* [Material for the task]:

^^^^

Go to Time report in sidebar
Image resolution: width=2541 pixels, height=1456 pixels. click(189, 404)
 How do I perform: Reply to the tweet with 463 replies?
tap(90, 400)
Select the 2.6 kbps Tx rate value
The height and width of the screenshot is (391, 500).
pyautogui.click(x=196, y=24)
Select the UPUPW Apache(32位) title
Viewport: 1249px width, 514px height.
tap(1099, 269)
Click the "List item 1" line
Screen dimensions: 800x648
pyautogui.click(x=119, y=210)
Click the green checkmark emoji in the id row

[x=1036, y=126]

^^^^

* [What is required]: List every line of the records above that contains the word "width".

* [Response to the exercise]:
Image resolution: width=2541 pixels, height=1456 pixels. click(189, 404)
The height and width of the screenshot is (391, 500).
Viewport: 1249px width, 514px height.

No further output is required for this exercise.